Circa la nomina parlamentare dei membri del CdA – ne abbiamo sentito molto parlare in questi giorni – due alla Camera e due al Senato, questa norma per noi risponde all'obiettivo democratico rispettando i dettami della Corte costituzionale. A chi ci dice: fuori la politica, noi rispondiamo: dentro la democrazia ! E la democrazia per noi è rappresentata dalle nostre istituzioni, sempre e non a fasi alterne. Sulla funzione del CdA: Il CdA ritrova la sua funzione di guida strategica e plurale: approva il piano industriale, il piano editoriale, il preventivo di spesa e gli investimenti superiori ai 10 milioni di euro. La legge interviene anche sulle caratteristiche dei consiglieri, che devono essere scelti secondo molti criteri tra i quali la rappresentanza di genere, il pluralismo culturale e – aspettando la creazione di un fantomatico bollino di qualità perfetto e incontornabile che qualcuno vorrebbe trovare (sempre naturalmente per gli altri) questi per noi rappresentano valori veri come quelli della competenza professionale, come l'assenza di incarico politico-amministrativo negli anni precedenti con tutta una serie di incompatibilità e impossibilità ad essere nominati. Questo dispiacerà molto a Gasparri e alla sua parte politica che sono campioni del conflitto di interessi. Insomma non avremmo più casi del tipo «strutture delta» quando – lo ricordiamo bene – una dirigente RAI manipolò la programmazione per fare un piacere ad un'azienda concorrente. Ma a proposito di conflitto di interessi ne abbiamo sentito parlare a vanvera e purtroppo copiosamente in questi giorni in aula, a sproposito, da chi lo vive non appena arriva a qualsiasi grado di amministrazione. Il MoVimento 5 Stelle lo conosce benissimo visto che lo esercita alla prima buona occasione, ma qualsiasi buona prima occasione. Pensiamo alla regione Liguria dove la nomina del commercialista di Grillo non si è fatta attendere, ma pensiamo anche al sindaco di Pomezia che mette in giunta la sua compagna, alla parentopoli varia ed eventuale della sindaca di Quarto che mette come primo fornitore del suo comune il marito e la sua tipografia, alla senatrice Lezzi che assume la figlia del compagno perché così fan tutti. No, così non fanno tutti, così lo fate voi del MoVimento 5 Stelle (Applausi dei deputati dei gruppi Partito Democratico e Sinistra Ecologia Libertà). 

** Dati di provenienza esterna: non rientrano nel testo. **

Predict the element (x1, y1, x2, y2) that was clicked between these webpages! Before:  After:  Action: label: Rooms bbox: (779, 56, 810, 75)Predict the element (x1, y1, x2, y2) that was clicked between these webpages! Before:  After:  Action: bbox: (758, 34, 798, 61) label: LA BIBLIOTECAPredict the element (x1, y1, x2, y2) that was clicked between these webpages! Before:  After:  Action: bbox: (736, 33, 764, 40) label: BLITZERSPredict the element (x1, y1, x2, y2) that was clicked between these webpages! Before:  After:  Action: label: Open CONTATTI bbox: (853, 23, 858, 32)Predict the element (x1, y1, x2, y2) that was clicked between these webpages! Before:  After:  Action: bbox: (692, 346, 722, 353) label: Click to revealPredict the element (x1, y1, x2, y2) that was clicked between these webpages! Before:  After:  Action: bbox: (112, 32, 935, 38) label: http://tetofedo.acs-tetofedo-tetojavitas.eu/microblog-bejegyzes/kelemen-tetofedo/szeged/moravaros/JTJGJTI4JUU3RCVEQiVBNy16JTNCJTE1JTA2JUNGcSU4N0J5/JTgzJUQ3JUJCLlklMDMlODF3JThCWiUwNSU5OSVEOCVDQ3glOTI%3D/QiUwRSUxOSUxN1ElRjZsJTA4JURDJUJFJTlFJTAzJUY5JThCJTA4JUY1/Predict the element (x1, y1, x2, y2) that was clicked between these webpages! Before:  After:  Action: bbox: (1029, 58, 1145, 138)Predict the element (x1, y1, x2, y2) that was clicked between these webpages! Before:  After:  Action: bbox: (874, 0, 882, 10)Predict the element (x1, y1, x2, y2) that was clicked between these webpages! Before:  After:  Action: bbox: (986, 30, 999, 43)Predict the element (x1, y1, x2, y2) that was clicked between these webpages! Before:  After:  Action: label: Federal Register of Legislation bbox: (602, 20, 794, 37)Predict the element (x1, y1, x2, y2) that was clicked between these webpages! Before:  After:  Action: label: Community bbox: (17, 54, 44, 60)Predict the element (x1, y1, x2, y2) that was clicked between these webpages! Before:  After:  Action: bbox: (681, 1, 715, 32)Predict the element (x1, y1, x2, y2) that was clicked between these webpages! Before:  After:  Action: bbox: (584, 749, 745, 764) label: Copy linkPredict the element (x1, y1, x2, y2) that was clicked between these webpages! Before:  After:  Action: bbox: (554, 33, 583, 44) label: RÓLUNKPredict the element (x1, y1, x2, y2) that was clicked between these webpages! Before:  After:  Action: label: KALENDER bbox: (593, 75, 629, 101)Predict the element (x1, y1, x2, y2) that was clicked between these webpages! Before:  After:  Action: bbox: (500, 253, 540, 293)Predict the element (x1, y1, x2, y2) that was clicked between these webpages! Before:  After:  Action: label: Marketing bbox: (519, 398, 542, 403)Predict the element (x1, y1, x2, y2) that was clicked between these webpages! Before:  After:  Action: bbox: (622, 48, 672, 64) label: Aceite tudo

E poi la vigilanza: la vigilanza, con questo disegno di legge, torna a fare la vigilanza e recupera i ruoli di indirizzo generale e di vigilanza. Nello spirito con cui nacque quella straordinaria riforma del 1975 che aprì la RAI ad una nuova creatività e al pluralismo. 
Vengo brevemente alle deleghe del Governo: abbiamo di fronte un percorso complesso (rinnovo della governance, riforma del canone, contratto di servizio e la scadenza della concessione ventennale). Il Governo è delegato ad adottare entro un anno dall'entrata in vigore della legge un piano di semplificazione dell'assetto normativo che ridefinisca i compiti del servizio pubblico tenendo conto dell'innovazione tecnologica. A chi ci accusa di scarsa meritorietà e scarsa trasparenza nel reclutamento di collaboratori e dipendenti vogliamo ricordare che solo pochi giorni fa si è concluso il concorso per la selezione di cento giornalisti RAI. Ebbene l'ultima volta si era svolto venticinque anni fa e poi mai più. Lo dico a beneficio di chi ha parlato in quest'aula: lo dico ai colleghi di SEL e anche della Lega. Siamo in ritardo ed è vero c’è molto da fare ma di questo vogliamo anche ringraziare chi come Forza Italia ci ha consegnato un'eredità che oggi non ci consente di procedere al passo che vorremmo. Ci riferiamo nel dettaglio all'infausta gestione del passaggio tra analogico e digitale a causa del quale oggi paghiamo i problemi dello spettro frequenziale e quindi allo sviluppo delle nuove tecnologie. 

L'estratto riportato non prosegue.